Video - In and Around Kashi Vishwanath Temple
History of the Temple
Kashi Vishwanath Temple in Varanasi is also called Golden Temple which was at times in full of ups and downs. This particular temple and city of Varanasi has always been on the receiving end for the invaders be it Afghans, Turks, Rohilas or Marathas.
This temple has been built and razed to the ground several times in its history. It was first destroyed in 13th century by Bakhtiyar Khilji and was later rebuild. Then later Emperor Akbar donated several acres of villages to the temple’s trust that was later cut down substantially by Aurangzeb. Rani Ahilyabai Holkar in the year 1776 from Indore built the present temple that stands in Varanasi. At that time Maharaja Ranjit Singh of Lahore had donated 800-kilogram gold-plating of the towers that gave the temple its colloquial name.
Significance of the Temple
Kashi Vishwanath Temple in Varanasi is mainly dedicated to Lord Shiva, who serves as the destroyer of worlds and the presiding deity of the city. The myth aobut the temple is that it is been believed that Varanasi is the spot at which the first 'Jyotirlinga' broke from the earth's crust and then flared towards the heaven. Lord Shiva was responsible fro this as he did it in order to take the final call in the war of supremacy among the Hindu Gods. Next to the scared temple is the Well of Knowledge where as the legend goes, the original Lord Shiva lingam lies hidden. The well is called as the Jnana Vapi i.e. ‘wisdom well’ located to the north of the main temple. More than the Ghats, the Ganges, and the Shiva lingam installed in the temple remain the devotional focus of Varanasi and the devotees all over the country.
It has been depicted in the scriptures that when the earth was submerged under water (Pralaya), Lord Shiva upheld and holed this place by his Trishul and belief even conveys that those who come and die here attain liberation (Moksha). Lord Shiva gives the Tarak Mantra to the devotees who die here. One who prays and worships Lord Vishweshwar with devotion attains all his desires of happiness and liberation; and even the devotees who incessantly recite his name attain all siddhis and finally gets liberated.
Situated amidst the crowded lanes of Varanasi, the temple of Vishwanatha can be approached from a lane called Vishwanatha lane. As one enters the Kashi temple from the southern side, the first to the left are three temples in a row one behind the other – Vishnu, Virupakshi Gauri and Avimukta Vinayaka. A cluster of five lingas enclosed in a temple is called Nilakantheshvar temple. Just above the Avimukteshvara Vinayaka are temples of Shanishchara and Virupaksha. To the right of the temples' entrance is the enshrining of a linga called Avimukteshvara. There is a controversy regarding the original Jyotirlinga at the place, which suggests that not the Vishwanatha but the Avimukteshvara is the original Jyotirlinga.

.....

**Work to be completed**. Write out, word for word, the stretch of the Kashi Vishwanath Temple text above from "Video - In and" through "Rohilas or Marathas.".

**Supplied data**.

.....

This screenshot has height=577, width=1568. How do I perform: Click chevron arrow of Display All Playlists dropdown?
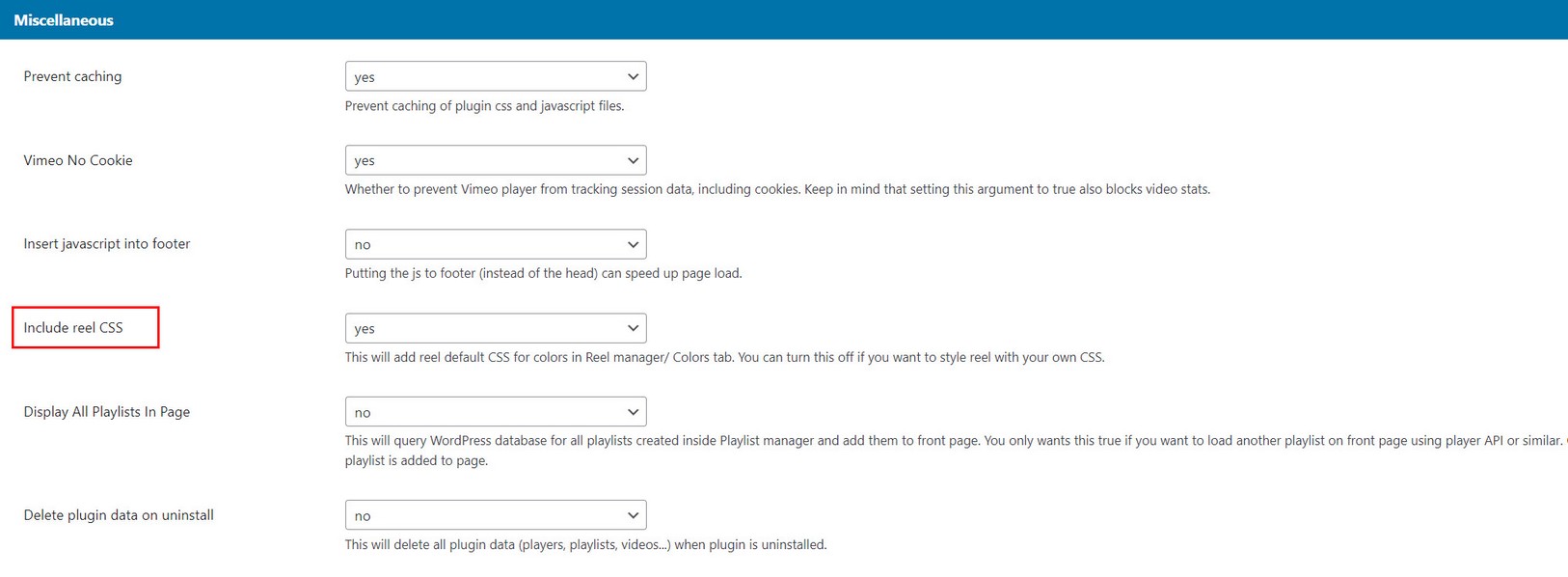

.....

**Output for this exercise**.
Video - In and Around Kashi Vishwanath Temple
History of the Temple
Kashi Vishwanath Temple in Varanasi is also called Golden Temple which was at times in full of ups and downs. This particular temple and city of Varanasi has always been on the receiving end for the invaders be it Afghans, Turks, Rohilas or Marathas.